WORK ORDER:
Copy exactly the line containing "Given: Click the 3.8K likes count" and all the lines that follow it to the end of the records, minus the pictures.

────

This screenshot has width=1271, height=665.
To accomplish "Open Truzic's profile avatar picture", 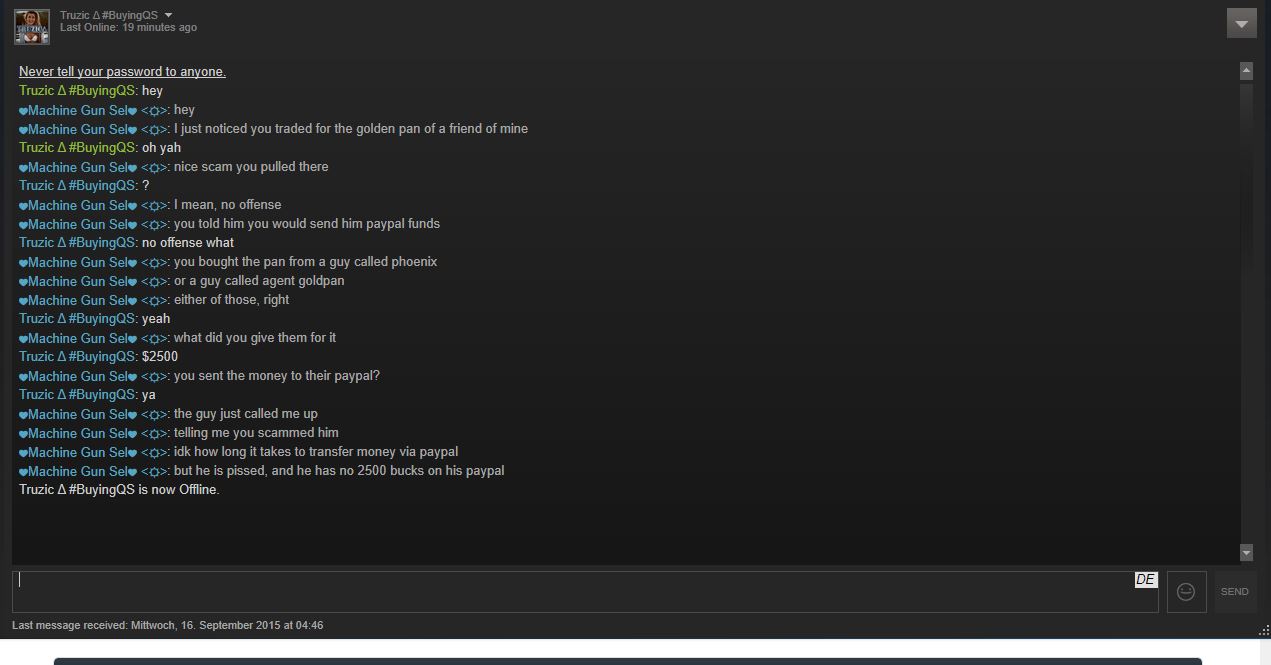I will tap(32, 26).
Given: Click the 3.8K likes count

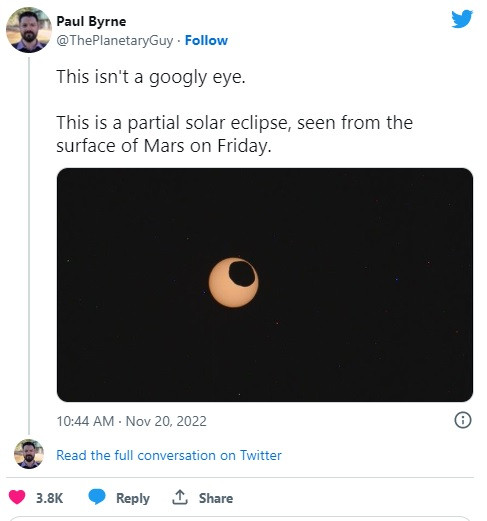Looking at the screenshot, I should (x=49, y=498).
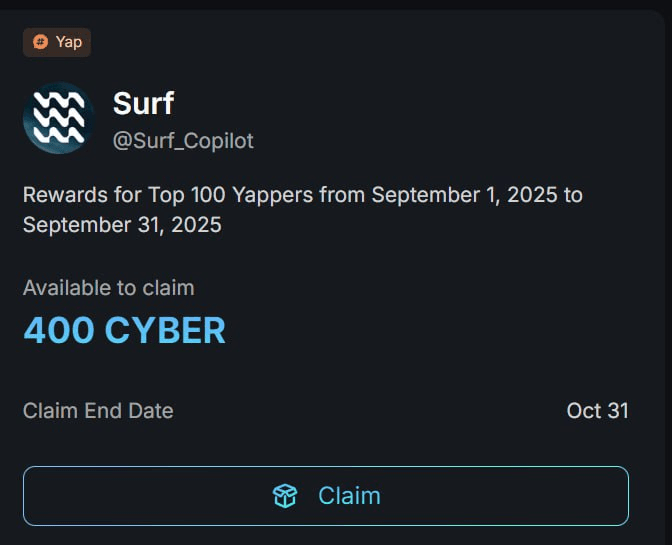This screenshot has height=545, width=672.
Task: Click the Available to claim label
Action: pos(108,288)
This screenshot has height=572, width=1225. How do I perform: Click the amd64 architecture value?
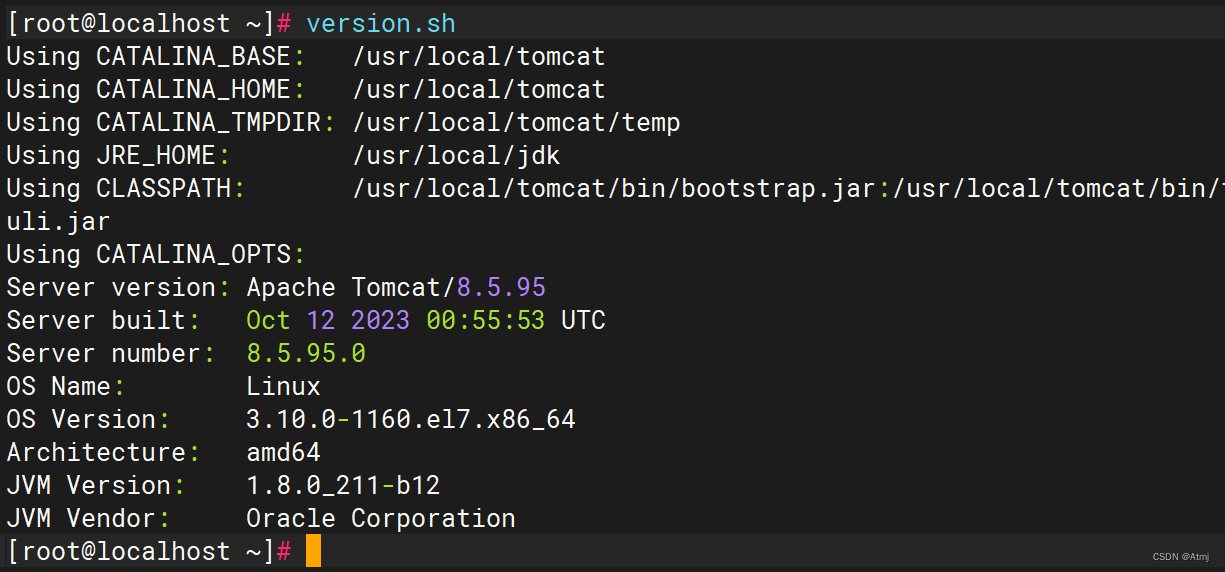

────

WRITTEN SOLUTION:
Given: Click the 3.8K likes count

Looking at the screenshot, I should (x=49, y=498).
This screenshot has height=545, width=672.
Task: Click the Available to claim label
Action: pos(108,288)
This screenshot has height=572, width=1225. How do I perform: Click the amd64 architecture value?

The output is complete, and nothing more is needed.